Il n’est donc pas surprenant que la PNG soit devenue un terrain de prédilection pour les férus de guerre. (L'année dernière, on estime que 4 000 personnes ont effectué la difficile randonnée d'une semaine sur le sentier Kokoda, à travers les montagnes Owen Stanley, où les soldats australiens ont repoussé les Japonais; il y a encore une dizaine d'années, environ 100 personnes avaient fait la randonnée.) Les ruines envahies par les bases japonaises de Buna et de Gona, des touristes australiens, américains et japonais se croisent, parfois dans un silence gênant. Peut-être plus que toute autre chose, la Papouasie-Nouvelle-Guinée est devenue un terrain de chasse pour les enthousiastes de "Warbird" à la recherche d'épaves d'avion disparues. Passionnés de trésors, ils n'aiment rien de mieux que de monter à bord d'hélicoptères pour repérer des missions, se faufiler dans une jungle sans pitié, informer les villageois et engager des guides locaux, le tout pour ce moment magique où ils pourraient découvrir un Beaufighter de Bristol ou de Kittyhawk le ciel il y a plus de 60 ans. Parmi eux, il existe une race spéciale, les récupérateurs, qui non seulement localisent les avions, mais les extraient, ou en exportent, des morceaux, en les vendant généralement à des musées ou à des collectionneurs privés.
Aucune de ces épaves en PNG n'est aussi légendaire que le «fantôme des marais», une forteresse volante B-17E qui a manqué de carburant lors d'une mission de bombardement malheureuse au début de 1942 et qui a été abandonnée dans les marais d'Agaiambo à environ huit kilomètres à l'intérieur des terres. sur la côte nord. Là, l'avion reposait, intact et plus ou moins impoli, dans une splendeur détrempée pendant 64 ans - c'est-à-dire jusqu'en mai 2006, quand un sauveteur américain l'a démonté et enlevé. Cela a provoqué une telle controverse que l'avion a été empêché de quitter le pays.

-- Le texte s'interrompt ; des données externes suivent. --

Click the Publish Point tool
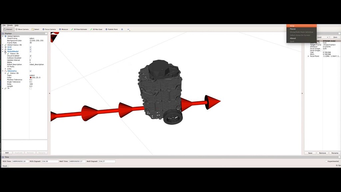The height and width of the screenshot is (192, 341). point(112,29)
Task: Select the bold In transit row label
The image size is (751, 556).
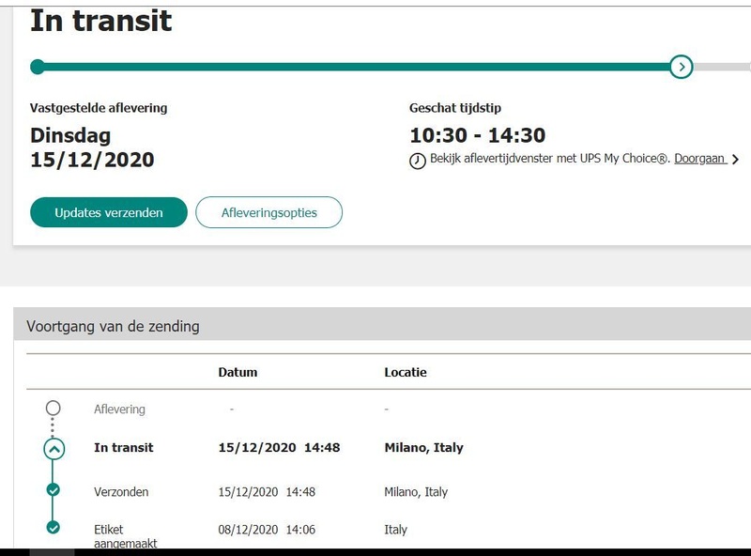Action: (124, 448)
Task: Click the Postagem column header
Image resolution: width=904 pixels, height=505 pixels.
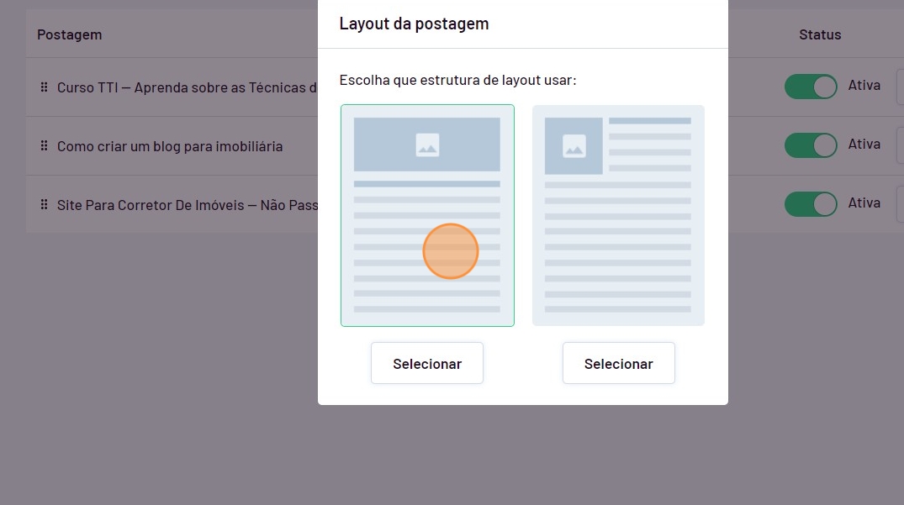Action: [69, 34]
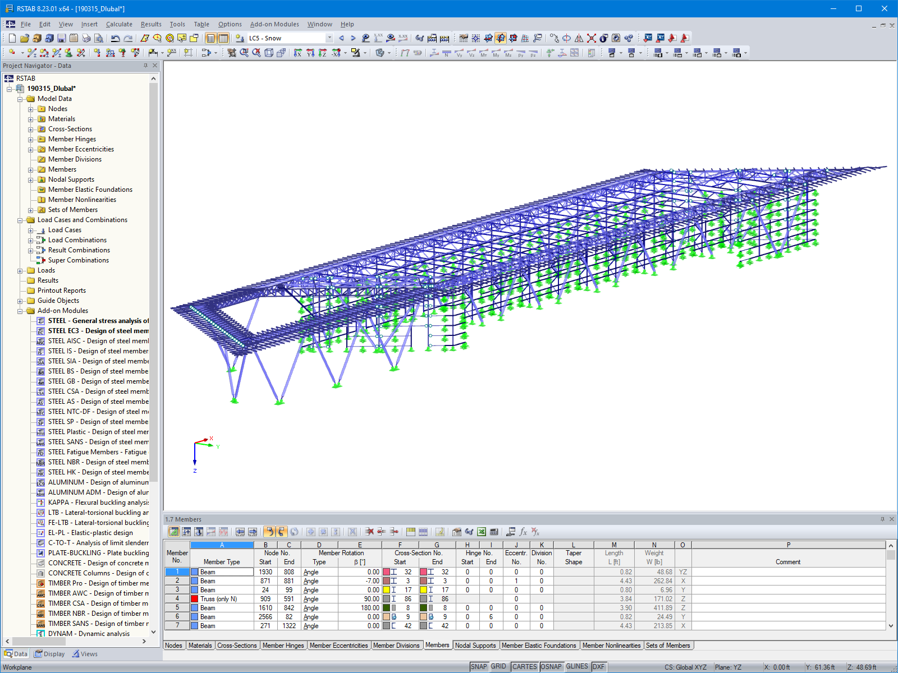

Il se trouve dans un entrepôt près de la ville côtière de Lae. L'épisode soulève ce qui est devenu une question brûlante: qui a le droit de vendre les excédents de guerre et que faut-il en faire face à un marché international en plein essor? Le débat, qui suscite la colère face à la prise de conscience croissante du fait que les ressources naturelles de l’île sont exploitées par des bûcherons et des sociétés minières répugnantes, a ébranlé le Parlement et le gouvernement de Sir Michael Somare, le leader imposant qui a servi, de temps à autre, Premier ministre depuis qu'il a conduit le pays à l'indépendance de l'Australie en 1975.
Les sauveteurs affirment que les villageois proches du lieu de l'accident ont été persuadés d'abandonner la relique et qu'un chef local a même organisé une cérémonie pour apaiser les esprits du marais. Mais d’autres Papous, profondément attachés à leur terre ancestrale et aptes à extraire de l’argent d’étrangers juste pour y mettre le pied, se sentent clairement différents. Augustin Begasi, le fils d'un chef du village côtier de Bendoroda, âgé de 39 ans, a organisé un groupe pour tenter d'intercepter l'avion avant qu'il n'atteigne une péniche au large des côtes. Les sauveteurs prétendent que le groupe voulait extraire de l'argent parce que la barge était dans leurs eaux. Dans tous les cas, Begasi et sa compagnie ont été dispersés par la police, qui, selon eux, était payée par les sauveteurs ou par une autre personne pour aider à faire décoller l'avion. De toute façon, Begasi n’aurait pas pu l’arrêter puisque l’avion avait été emporté au-dessus par un hélicoptère militaire de construction russe. il ne pouvait que regarder comme il a été soulevé à la péniche.
"Ils auraient dû nous donner de l'argent, car c'était notre terre habituelle", m'a confié Begasi. "L'avion amènerait des touristes, mais maintenant il n'y a plus rien. Ce village n'a pas de nom maintenant. S'il le laissait là, il aurait déjà un nom."
Je suis venu apprendre quelque chose à propos du fantôme des marais, qui fait tourner les gens.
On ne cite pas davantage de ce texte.